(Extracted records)
● ● ● ●

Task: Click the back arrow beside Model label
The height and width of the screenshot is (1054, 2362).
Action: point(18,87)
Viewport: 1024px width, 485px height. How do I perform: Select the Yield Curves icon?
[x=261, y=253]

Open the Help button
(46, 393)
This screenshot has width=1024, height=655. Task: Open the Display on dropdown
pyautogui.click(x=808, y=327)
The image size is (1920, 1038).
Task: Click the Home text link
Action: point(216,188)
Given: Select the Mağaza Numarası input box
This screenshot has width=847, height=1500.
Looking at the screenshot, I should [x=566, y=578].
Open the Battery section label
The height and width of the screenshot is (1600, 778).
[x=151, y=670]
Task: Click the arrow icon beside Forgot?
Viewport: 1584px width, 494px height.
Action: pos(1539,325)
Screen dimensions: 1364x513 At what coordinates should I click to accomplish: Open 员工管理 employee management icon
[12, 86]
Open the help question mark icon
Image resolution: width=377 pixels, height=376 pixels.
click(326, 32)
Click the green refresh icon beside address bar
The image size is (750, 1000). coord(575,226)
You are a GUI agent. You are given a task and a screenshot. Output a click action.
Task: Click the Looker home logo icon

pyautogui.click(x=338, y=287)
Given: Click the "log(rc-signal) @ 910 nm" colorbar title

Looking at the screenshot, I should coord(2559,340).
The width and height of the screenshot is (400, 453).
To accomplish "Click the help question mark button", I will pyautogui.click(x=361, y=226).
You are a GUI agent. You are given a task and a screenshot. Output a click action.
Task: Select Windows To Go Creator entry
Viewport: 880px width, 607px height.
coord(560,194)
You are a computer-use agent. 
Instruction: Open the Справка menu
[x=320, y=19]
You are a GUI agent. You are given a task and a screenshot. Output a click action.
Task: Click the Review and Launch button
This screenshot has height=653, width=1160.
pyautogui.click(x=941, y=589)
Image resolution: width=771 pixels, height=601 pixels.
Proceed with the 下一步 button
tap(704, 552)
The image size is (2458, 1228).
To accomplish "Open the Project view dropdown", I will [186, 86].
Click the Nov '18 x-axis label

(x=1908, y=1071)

● ● ● ●

> [STATED GOAL]: Rename every "Viewport" in the material to "Window" and reproduce all the lines with nothing else altered.

> [SOLVED EXERCISE]:
Task: Click the back arrow beside Model label
The height and width of the screenshot is (1054, 2362).
Action: point(18,87)
Window: 1024px width, 485px height. How do I perform: Select the Yield Curves icon?
[x=261, y=253]

Open the Help button
(46, 393)
This screenshot has width=1024, height=655. Task: Open the Display on dropdown
pyautogui.click(x=808, y=327)
The image size is (1920, 1038).
Task: Click the Home text link
Action: point(216,188)
Given: Select the Mağaza Numarası input box
This screenshot has width=847, height=1500.
Looking at the screenshot, I should [x=566, y=578].
Open the Battery section label
The height and width of the screenshot is (1600, 778).
[x=151, y=670]
Task: Click the arrow icon beside Forgot?
Window: 1584px width, 494px height.
Action: pos(1539,325)
Screen dimensions: 1364x513 At what coordinates should I click to accomplish: Open 员工管理 employee management icon
[12, 86]
Open the help question mark icon
Image resolution: width=377 pixels, height=376 pixels.
click(326, 32)
Click the green refresh icon beside address bar
The image size is (750, 1000). coord(575,226)
You are a GUI agent. You are given a task and a screenshot. Output a click action.
Task: Click the Looker home logo icon

pyautogui.click(x=338, y=287)
Given: Click the "log(rc-signal) @ 910 nm" colorbar title

Looking at the screenshot, I should coord(2559,340).
The width and height of the screenshot is (400, 453).
To accomplish "Click the help question mark button", I will pyautogui.click(x=361, y=226).
You are a GUI agent. You are given a task and a screenshot. Output a click action.
Task: Select Windows To Go Creator entry
Window: 880px width, 607px height.
coord(560,194)
You are a computer-use agent. 
Instruction: Open the Справка menu
[x=320, y=19]
You are a GUI agent. You are given a task and a screenshot. Output a click action.
Task: Click the Review and Launch button
This screenshot has height=653, width=1160.
pyautogui.click(x=941, y=589)
Image resolution: width=771 pixels, height=601 pixels.
Proceed with the 下一步 button
tap(704, 552)
The image size is (2458, 1228).
To accomplish "Open the Project view dropdown", I will [186, 86].
Click the Nov '18 x-axis label

(x=1908, y=1071)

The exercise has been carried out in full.